Work required
Of all the entries below, retype only the lines from the one with "At what coordinates" through the one with "to the Maçlar", exactly as they appear.

Data provided
--- START ---

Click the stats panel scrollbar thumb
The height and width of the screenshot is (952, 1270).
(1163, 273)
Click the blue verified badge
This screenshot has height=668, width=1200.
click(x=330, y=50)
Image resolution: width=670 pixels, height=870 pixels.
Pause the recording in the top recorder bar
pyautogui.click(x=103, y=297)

--- END ---
--- START ---

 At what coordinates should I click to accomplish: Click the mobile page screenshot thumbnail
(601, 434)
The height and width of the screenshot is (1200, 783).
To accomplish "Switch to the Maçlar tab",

--- END ---

Response to the task
 At what coordinates should I click to accomplish: Click the mobile page screenshot thumbnail
(601, 434)
The height and width of the screenshot is (1200, 783).
To accomplish "Switch to the Maçlar tab",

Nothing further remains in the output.